These fall events are a little… out of the ordinary
Looking for some out-of-the-ordinary fun this fall?
Check out these 7 wild and weird fall events in the Mountain State:
1. Send a pumpkin on a 120ft+ plunge
Ever have the urge to chuck a pumpkin off an 11-story building? Yeah, apparently so do A LOT of other people.
Each year, hundreds of folks gather on WVU’s campus to send their pumpkins over the edge of the university’s Engineering Sciences Building.
So… what’s the catch? This isn’t all fun, games and flying pumpkins, after all. The objective is to design something to protect the pumpkin and make its landing a little less gory.

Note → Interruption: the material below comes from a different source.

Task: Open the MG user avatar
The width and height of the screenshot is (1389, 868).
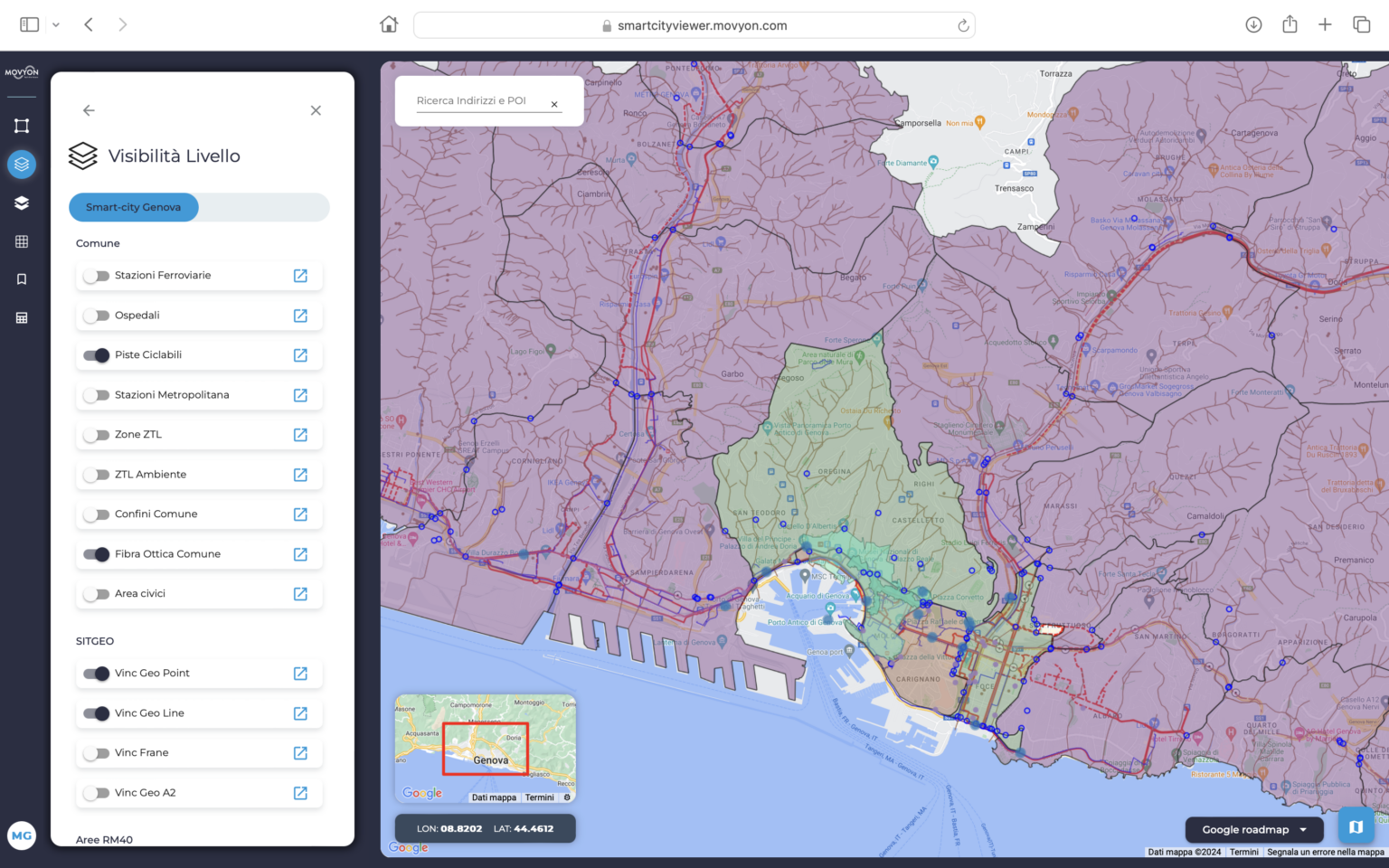Action: [x=22, y=835]
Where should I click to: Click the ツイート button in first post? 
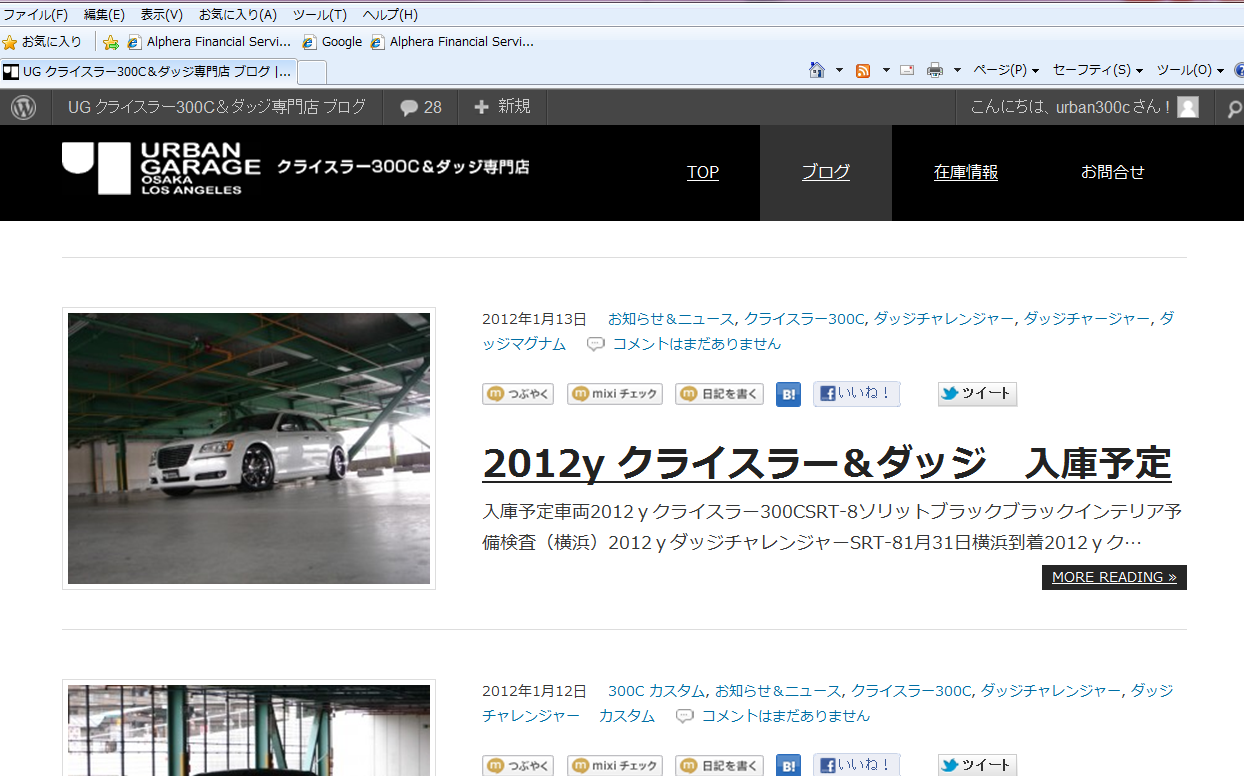click(977, 394)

Winners are judged by design and landing proximity to the target.
2. Treat your tastebuds to some roadkill
Thousands of foodies stop into the sleepy town of Marlinton for the Roadkill Cook-off. Even the Food Network, the Travel Channel and the Discovery Channel have curved down the winding Pocahontas County roads to get a taste of this offbeat event.

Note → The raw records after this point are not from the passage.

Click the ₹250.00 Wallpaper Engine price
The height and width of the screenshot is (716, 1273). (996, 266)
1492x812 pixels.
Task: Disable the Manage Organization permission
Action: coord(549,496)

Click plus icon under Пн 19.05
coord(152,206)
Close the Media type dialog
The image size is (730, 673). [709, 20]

Don’t worry, it’s not real roadkill, just wild game. Official cookoff rules state all entries must have, as their featured ingredient, an animal commonly found dead on the side of the road— think groundhog, opossum, deer, rabbit, bear, crow, squirrel, snake, etc.

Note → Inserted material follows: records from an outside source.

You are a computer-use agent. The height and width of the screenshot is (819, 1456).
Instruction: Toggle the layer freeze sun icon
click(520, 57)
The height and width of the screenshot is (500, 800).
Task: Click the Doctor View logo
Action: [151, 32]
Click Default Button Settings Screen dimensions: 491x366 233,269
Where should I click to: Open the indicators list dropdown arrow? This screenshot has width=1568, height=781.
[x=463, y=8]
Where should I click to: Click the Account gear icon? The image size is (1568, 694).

In the past, this curious culinary competition has featured squirrel gravy, teriyaki-marinated bear and deer sausage. And you can sample all the entries yourself!
3. Fly over an 8-acre corn maze
Each fall, Cooper Family Farms in Milton cuts their 8-acre corn field into a themed maze.
Spend a beautiful fall day answering trivia questions to make your way through hundreds of stalks of corn. As Halloween nears, the maze turns into a heart-pounding haunt after dark. Barbaric beasts await you around every twist and turn.
You can grab a bird’s eye view of the maze (and maybe even map an escape route for the haunted trail) on a zipline course, which spans more than 1,500 feet!
4. Watch some of the world’s greatest daredevils
Every 3rd Saturday in October in Fayetteville, hundreds of people voluntarily jump from a nearly 900-foot-high bridge.
Don’t worry— only the most experienced BASE jumpers (you have to have at least 100 skydives first) have the opportunity to walk off a wooden platform balancing atop the 876-foot-high New River Gorge Bridge.
Onlookers during Bridge Day crowd around the rails watching jumpers and their bright parachutes turn to tiny dots as they glide towards the river below. For a more unique view, take a guided whitewater rafting trip, where you can watch a new jumper approach the ground about every 30 seconds.
5. Smash squash or swim in corn at Gritt’s Farm
Every fall, Gritt’s Farm in Buffalo turns into one giant playground. Pick your own pumpkin, wallow in a corn kernel pit, get lost in a maze or send apples soaring for the mountaintops in a slingshot or cannon.
When the fall fun is over, Gritt’s invites you to help them wrap up the season at their annual Pumpkin Destruction Day— where you can visit their pumpkin patch and smash, split, kick and bust as you please.
6. Brave one of the state’s spookiest locations
There’s no pretending here— Trans-Allegheny Lunatic Asylum is real-life creepy.
The abandoned psychiatric hospital goes all out for Halloween, including a family-friendly fall festival featuring food and craft vendors, karaoke competitions, games and a costume contest. You can even fight a zombie infestation in the farm’s graveyard! Show off your costume at The Asylum Ball to compete for prizes.
Looking for a spookier time? There are plenty of opportunities to venture into the asylum, including paranormal tours, flashlight tours and a haunted house, “Malice,” where “the veil between life and death is lifted.”
7. See a house covered in pumpkins
In the 1970s, Ric Griffith placed 5 pumpkins on his porch and called it a day. Since then, the number of pumpkins that adorn his Kenova home has grown to more than 3,000— and nope, we didn’t accidentally type an extra zero!
Every year, he and a cast of dedicated carvers turn pumpkins into festive jack-o-lanterns featuring zoo animals, popular sports’ teams, Presidents’ faces, kitchen utensils… you name it, and you can probably find it sitting on the window ledges, front steps or eaves of his Victorian-style home.
Grab a hot chocolate at one of the vendors parked in front of the Pumpkin House for C-K AutumnFest, and check out the hundreds of hand-carved masterpieces. You may even catch a glimpse of him still carving away!